Mas os cronogramas das produções têm sido sucessivamente alterados e as previsões de lançamento, adiadas. Por trás disso, o suspeito usual de sempre: a dificuldade com a captação. A demora, no caso de "Tarsilinha", ao menos teve o condão de fazer a produção dar alguns saltos tecnológicos - quando chegar às telas, será em 3D. Quanto a "Peixonauta", o filme, o dinheiro finalmente saiu em maio, após três anos da aprovação do projeto. Se tudo correr bem, o longa chega às telas em 2015.

"Luna Chamando" é outra série pré-escolar em que a TV PinGuim aposta. Luna, uma garota de 5 anos, faz perguntas que nossas filhas de 5 anos também fazem ("Peixe bebe água?", por exemplo), mas, no caso dela, sem esperar pela resposta dos pais: Luna sai às carreiras para desvendar o mistério. Sua paixão pela ciência e por como as coisas funcionam na Terra (e em Saturno) já tem audiência garantida em 2014, graças a acordos de exibição com o Discovery Kids e com a TV Brasil.

Ainda há "Gemini 8", série para TV e web, cujos protagonistas são dois meninos, um da Terra (Marco) e outro não (Polo), que vivem aventuras siderais, pretexto para terem sempre reforçados seus laços de amizade. Para alavancar a série, a TV PinGuim conseguiu a garantia de exibição do Disney Channel e armou parceria com a editora Abril. "A Abril percebeu que só pagava pelos personagens dos outros, mas com 'Gemini 8' vai ter direito a uma parte da propriedade", diz Kiko. Já para os pais do Peixonauta, a parceria pode ser interessante para divulgar a série, uma vez que os personagens aparecem nas páginas da revista "Recreio" e já ensejaram a produção de quatro HQs. "Gemini 8", que tem trilha sonora assinada por Arnaldo Antunes, também ganhou, com a associação, um canal de divulgação gratuito. "Normalmente, lança-se o produto para então ser comentado. Agora, com as páginas das revistas da Abril, a gente vai criar expectativa antes do lançamento."

Outro projeto também ocupa as mesas dos criativos do edifício Medicina. "Sou Mais Surfe" junta grupos de meninos surfistas brasileiros que se desafiam em busca das melhores ondas. O mote é esse, mas o produto pode se tornar um telefilme de 50 minutos ou um longa-metragem para o cinema. Conceito, sinopse, "bíblia" [peça com descrição acurada dos personagens, inclusive visualmente] e roteiro já estão prontos, mas a TV PinGuim só vai colocar animação no momento em que houver uma alavancagem financeira. E se o capital não vier, o que parece cada vez menos provável com o fortalecimento da divisão de licenciamento, os três sócios garantem ter o desapego necessário para abortar o projeto.

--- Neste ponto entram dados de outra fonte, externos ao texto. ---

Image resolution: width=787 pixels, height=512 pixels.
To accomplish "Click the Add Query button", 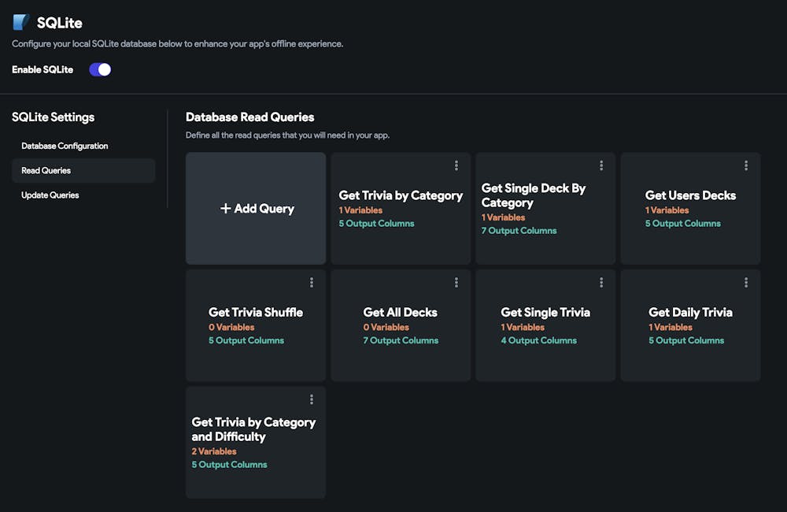I will click(x=256, y=209).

A televisão é o grande ímã, mas Kiko, Celia e Rozzino olham também para as outras formas de exibição. Canais próprios do Peixonauta estrearam recentemente no portal UOL e no YouTube. E é a própria TV PinGuim que desenvolve os aplicativos para iPad (há 12 do Peixonauta na Apple Store, oito deles pagos) e para Android. Além disso, o trio investe na formatação de conteúdo para uso paradidático, especialmente no caso de "Luna Chamando". Rozzino também se entusiasma com a possibilidade de vender a patrocinadores eventos e conteúdos customizados, desde que não haja interferência nos roteiros originais.

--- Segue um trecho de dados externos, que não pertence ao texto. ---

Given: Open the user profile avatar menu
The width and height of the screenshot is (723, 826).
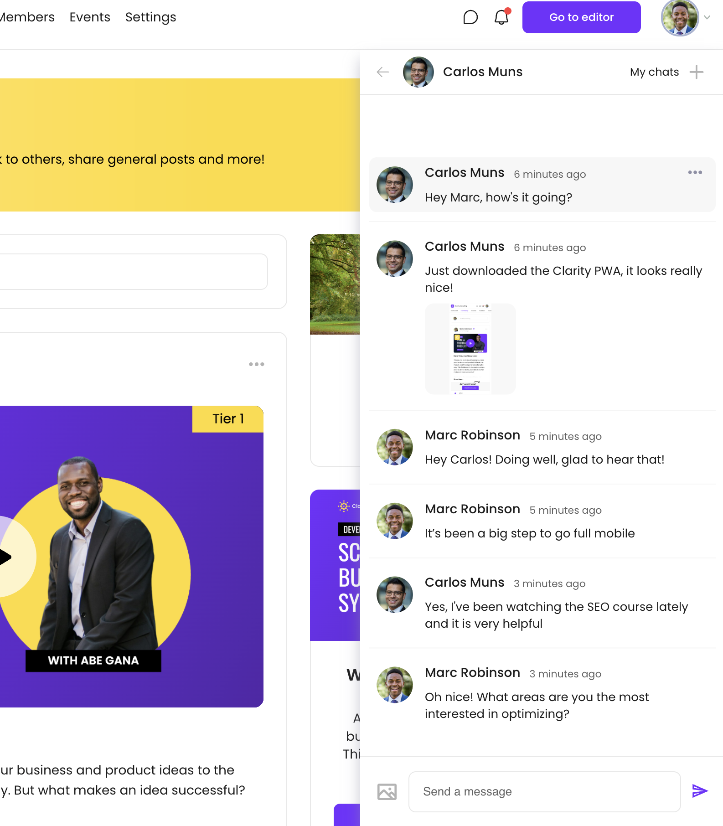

Ao fim desta entrevista, como se seguissem um roteiro pré-escrito, Rozzino e Kiko responderam quase em uníssono quando a reportagem, olhando um prospecto da TV PinGuim com cinco das produções citadas nesta matéria, perguntou se ainda havia mais novidades pela frente: "Ideias aqui não faltam, só não temos como imprimir folhetos como esse com todas elas".